Learning about Ticos from Ticos

After having spent two full days in Costa Rica, I am starting to become more accustomed to the Costa Rican culture. My knowledge of the history of Costa Rica was definitely expanded today after the presentation with Joaquin Lizano. However, this also had me starting to wonder about some of the aspects of the history and how they shape the way Costa Rica is today. I want to know to know if certain topics that came into the culture were put into effect the way they were initially meant to be and how Costa Ricans feel about these topics today. The key points that stood out to me that I want to learn more about include why the education is mandatory and how Ticos feel about the education they receive, why on face value Costa Rica is perceived to be a pace setter in sustainability and if that is what happens on a day to day basis, and finally why does Costa Rica not have an army and how does that make native Costa Ricans feel about their country.

The education system in Costa Rica is mandatory for all and was put in place mainly to have more social mobility for the lower-class citizens. This process took another step forward when Rafael Calderon established the first public university, Universidad de Costa Rica. This was a very affordable option for the Costa Ricans to go and receive a more enhanced education. Even if one could not afford the University, scholarships were put in place to ensure that anyone that was qualified could and would receive the furthered education. I talked to my host abuela about the education in Costa Rica and got her thoughts on it. She was a teacher for thirty years at a public University and said the schools in rural areas are not as strong mainly due to a lack of teachers and resources. But, she said that in more populated areas the schools are strong and prepare the students for University education. She also commented that the cost for schooling is very affordable for Costa Ricans and provides them with a strong education to prepare them for their future. I feel that the system in Costa Rica is a well thought out approach that can provide as many students possible with a great opportunity to gain an education and possibly create a better life for themselves.

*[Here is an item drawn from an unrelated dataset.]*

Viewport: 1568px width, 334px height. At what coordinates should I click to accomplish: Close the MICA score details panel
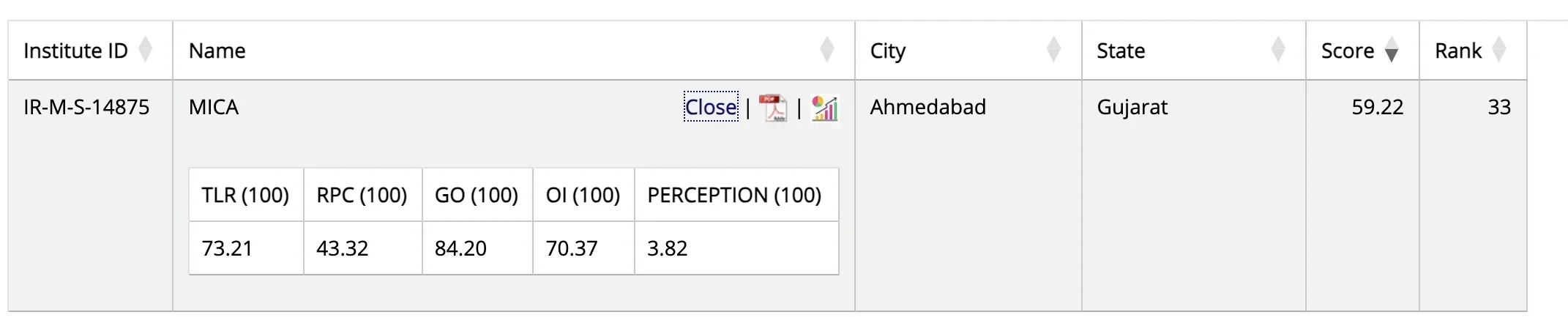[711, 107]
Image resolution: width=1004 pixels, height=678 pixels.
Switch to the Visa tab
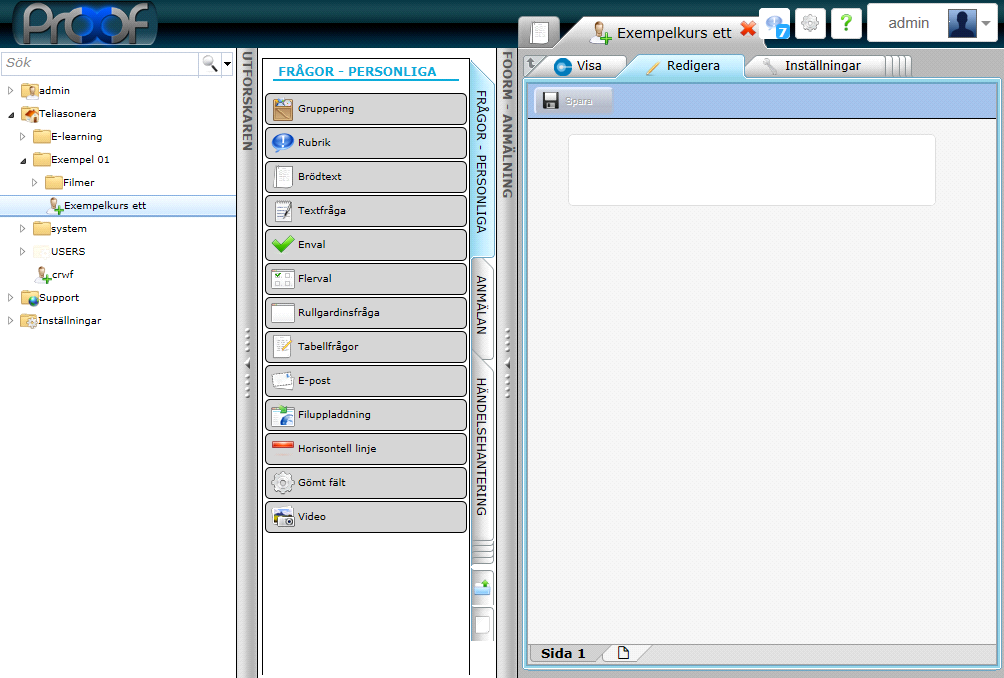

Sustainability has been a focal point surrounding outsider’s perceptions of Costa Rica. The fact that they are trying to become carbon neutral by 2021, have a payment for environmental suitability program put in place, and rank among the world’s best in sustainability give the impression that Costa Rica cares a great deal about being a very green nation. I have experienced two different sides to this. On the one hand, my host abuela discussed with my roommate and I to be conscious about having lights on, keeping devices plugged in, and not taking too long of showers. I feel that this is more due to the fact that she expressed that electricity and water are very expensive here than a want to be green. On the flip side, I have noticed and heard about a major littering problem in Costa Rica. This seems odd to me for a country that prides itself on its sustainability. After talking to my host abuela more on the matter, she seemed quite passionate about keeping Costa Rica as green as possible and not using excess energy where it is unnecessary. I feel that most Ticos are conscious about how much energy they are using and will try to preserve wherever is possible.

The army of Costa Rica was abolished by Jose Figueres in 1948 after the Civil War. The lack of an army brings into question whether the country is safe or not. However, I have come to learn that the police force in Costa Rica is in abundance and very well trained. I personally feel that a national army is necessary and eases my worries about international relations with my country. Although, I do feel that for Costa Rica, the lack of a national army allows the country to unify and adopt the state of mind that there is no need for an army. I also asked my host abuela her thoughts on the army. She expressed that she felt not having an army was somewhat worrisome due to the circumstance if another country attacks, they have no way to defend themselves. However, she does feel that not having a national army is a good example that other countries can hopefully adopt. Regarding the police, I feel that the considerable police force does the job that is needed to keep order and not turn Costa Rica into a chaos state. She said that the police here are necessary but usually do not have many problems to combat. I feel that in general, Costa Rica is a very safe and protected country internally, but if a problem were to arise with another nation, they could have difficulties defending themselves.